Ground rent here is nowhere near that, it's six quid a month for us I think. And about 700 years left on the lease. It starts getting complicated within about 25 years of the lease expiring, before that you can legally buy it out for about a grand.
 
in my case, it's now a solicitor in the city centre who bought it off some english lad for all i know. they probably copped there were hundreds of properties where the ground rent hadn't been collected in years.
 
very common in Germany too. Friends of ours have to pay 5 grand a year rent for the land *their* house is on. They own the house but not the land. What's worse is that the land is privately owned. There must be protections in place against the landowner coming in looking for the land back to do something else with it. But its a very strange system.

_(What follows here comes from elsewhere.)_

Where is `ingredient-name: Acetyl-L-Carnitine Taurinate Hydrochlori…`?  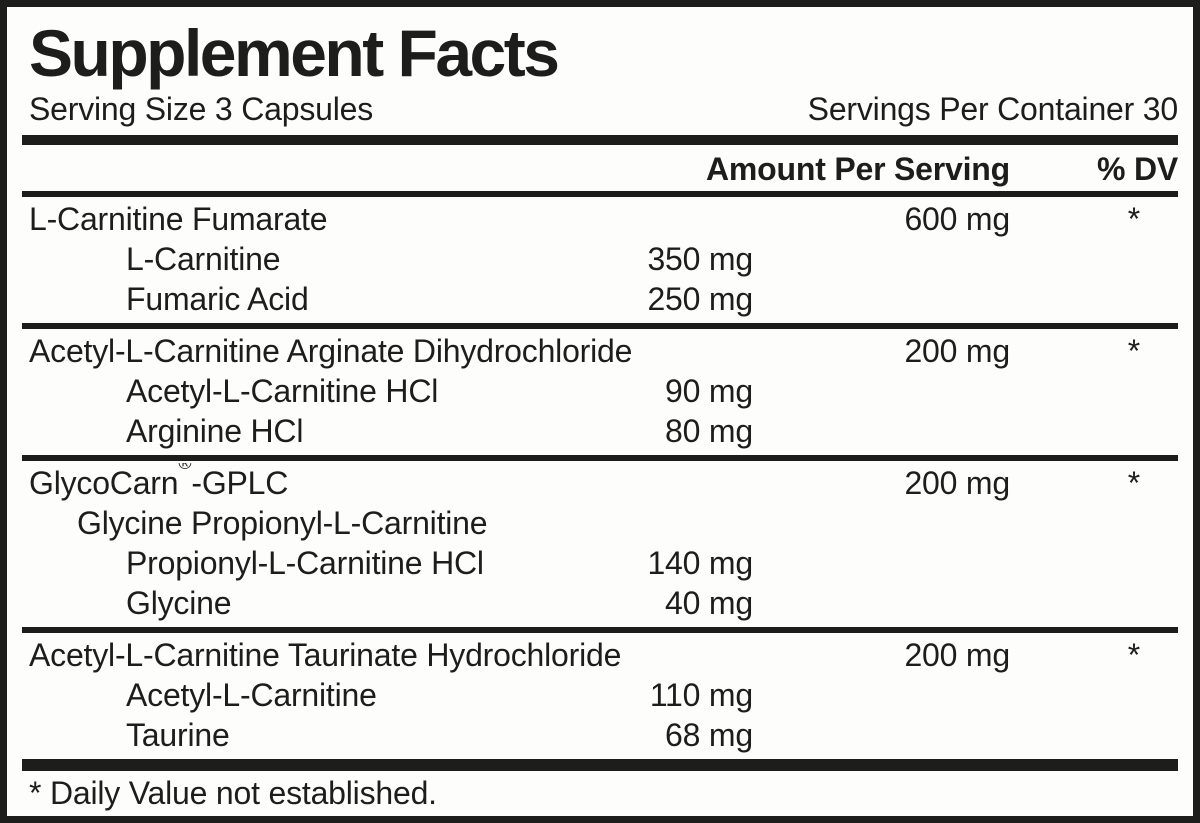 ingredient-name: Acetyl-L-Carnitine Taurinate Hydrochlori… is located at coordinates (326, 655).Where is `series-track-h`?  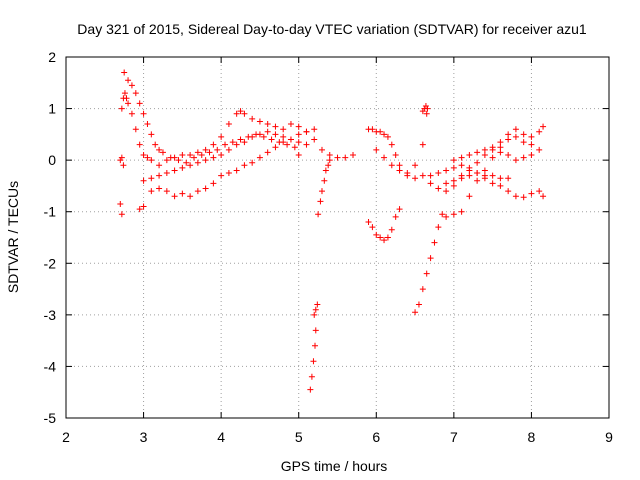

in theory here, you have to ask the landowner's permission to make any major changes to your house.

the government tried to abolish the whole system in the 70s but legally could not, so put in place the system where you can buy the ground rent out for about €1k; the seller has no choice in this, unless (AFAIK) there's less than 25 years left on the lease - the cost of the buyout becomes more expensive after that, and ratchets up the closer you get to the end date.